Work to be completed: Repeat every record word for word and omit the images.

[Collected data entries]
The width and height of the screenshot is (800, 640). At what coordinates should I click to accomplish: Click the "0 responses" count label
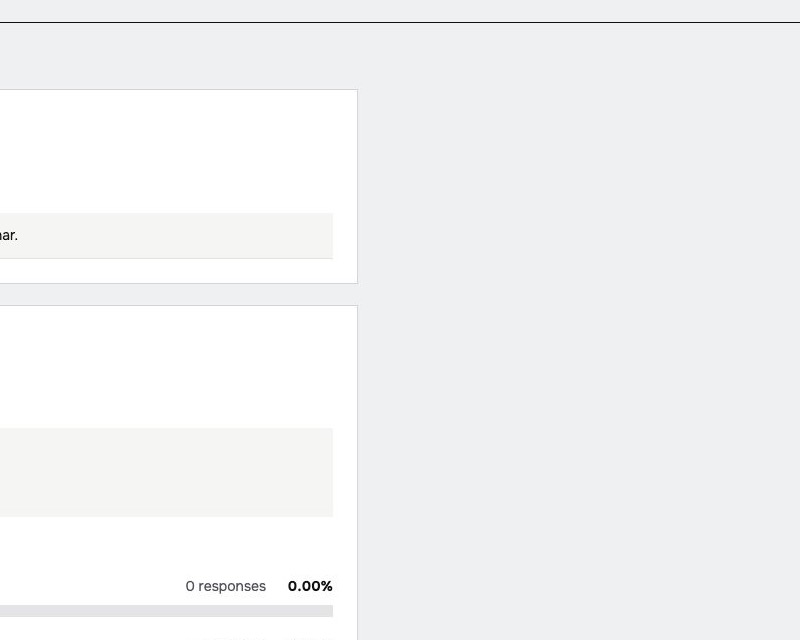coord(226,586)
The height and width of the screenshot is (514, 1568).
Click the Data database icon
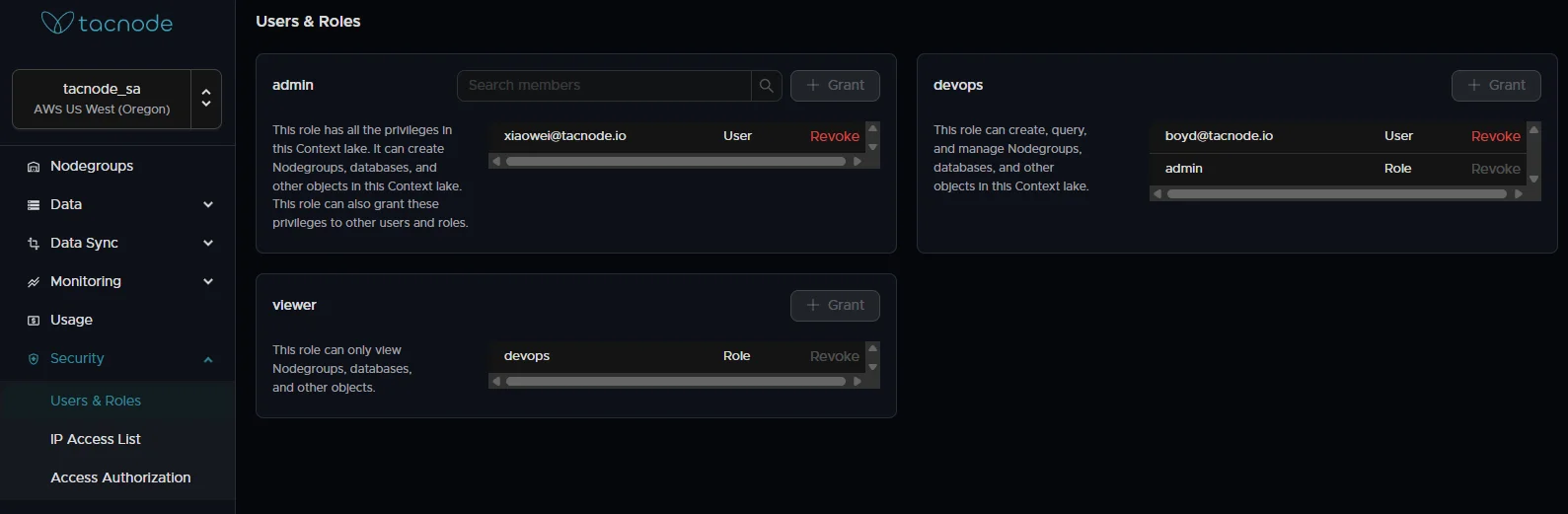[x=34, y=205]
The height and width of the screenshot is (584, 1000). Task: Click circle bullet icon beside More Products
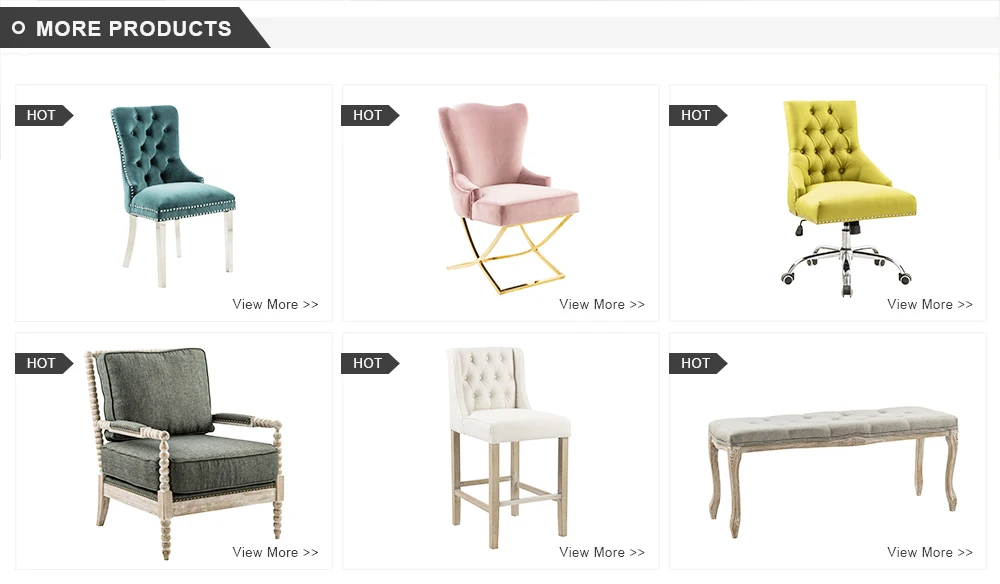tap(18, 28)
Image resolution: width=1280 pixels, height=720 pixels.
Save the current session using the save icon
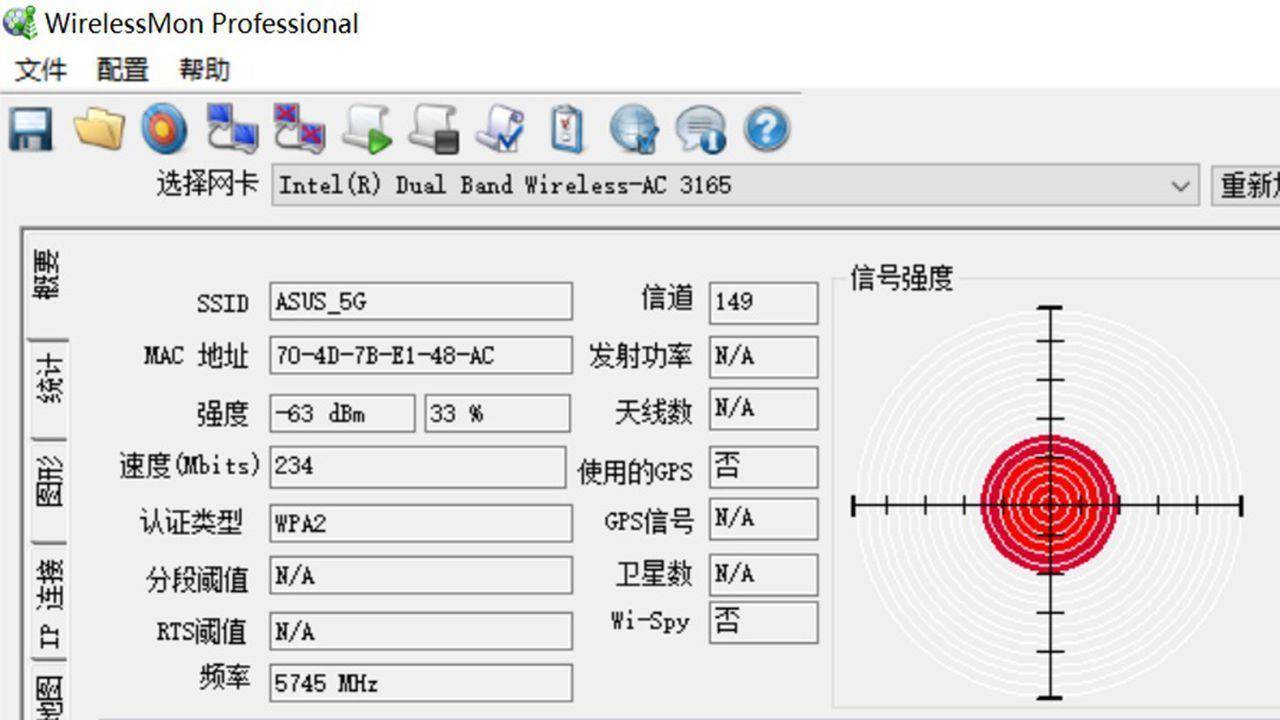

Answer for this exercise:
The width and height of the screenshot is (800, 640). At what coordinates should I click to accomplish: Click the "0 responses" count label
coord(226,586)
The height and width of the screenshot is (514, 1568).
Click the Data database icon
[x=34, y=205]
The height and width of the screenshot is (584, 1000). Task: Click circle bullet icon beside More Products
tap(18, 28)
Image resolution: width=1280 pixels, height=720 pixels.
Save the current session using the save icon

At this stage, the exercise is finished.